THE RECORDS:
* * *
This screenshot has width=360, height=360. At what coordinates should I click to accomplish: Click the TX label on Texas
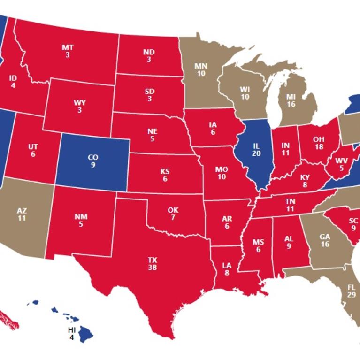pos(152,260)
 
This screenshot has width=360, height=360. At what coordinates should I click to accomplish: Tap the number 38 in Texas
pos(152,268)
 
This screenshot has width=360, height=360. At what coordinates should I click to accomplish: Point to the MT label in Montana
pos(68,47)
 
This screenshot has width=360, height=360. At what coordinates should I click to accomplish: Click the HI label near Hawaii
pos(71,330)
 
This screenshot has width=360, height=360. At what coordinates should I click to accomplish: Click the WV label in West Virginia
pos(342,161)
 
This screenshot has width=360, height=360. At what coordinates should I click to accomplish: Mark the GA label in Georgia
pos(324,237)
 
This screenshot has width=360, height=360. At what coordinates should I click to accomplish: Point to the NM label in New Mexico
pos(80,217)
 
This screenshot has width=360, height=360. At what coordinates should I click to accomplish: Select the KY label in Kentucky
pos(305,178)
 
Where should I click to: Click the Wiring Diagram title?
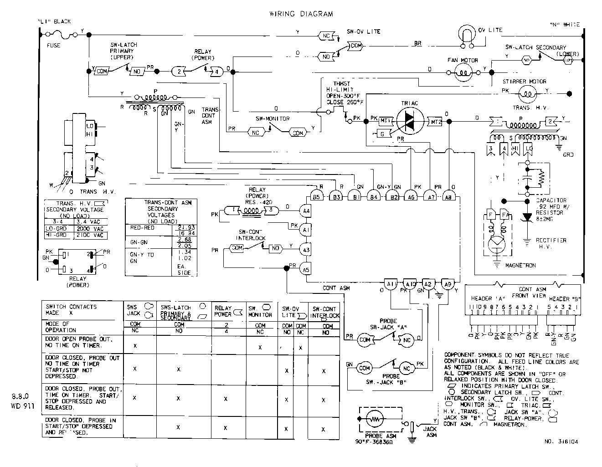301,14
* * *
TASK:
Reproduce the items word for word, from the beginning of the items up to and including the line that contains "pos(324,237)". Leave the pictures out of your copy.

COMPLETE ANSWER:
This screenshot has width=360, height=360. At what coordinates should I click to accomplish: Click the TX label on Texas
pos(152,260)
 
This screenshot has width=360, height=360. At what coordinates should I click to accomplish: Tap the number 38 in Texas
pos(152,268)
 
This screenshot has width=360, height=360. At what coordinates should I click to accomplish: Point to the MT label in Montana
pos(68,47)
 
This screenshot has width=360, height=360. At what coordinates should I click to accomplish: Click the HI label near Hawaii
pos(71,330)
 
This screenshot has width=360, height=360. At what coordinates should I click to accomplish: Click the WV label in West Virginia
pos(342,161)
 
This screenshot has width=360, height=360. At what coordinates should I click to accomplish: Mark the GA label in Georgia
pos(324,237)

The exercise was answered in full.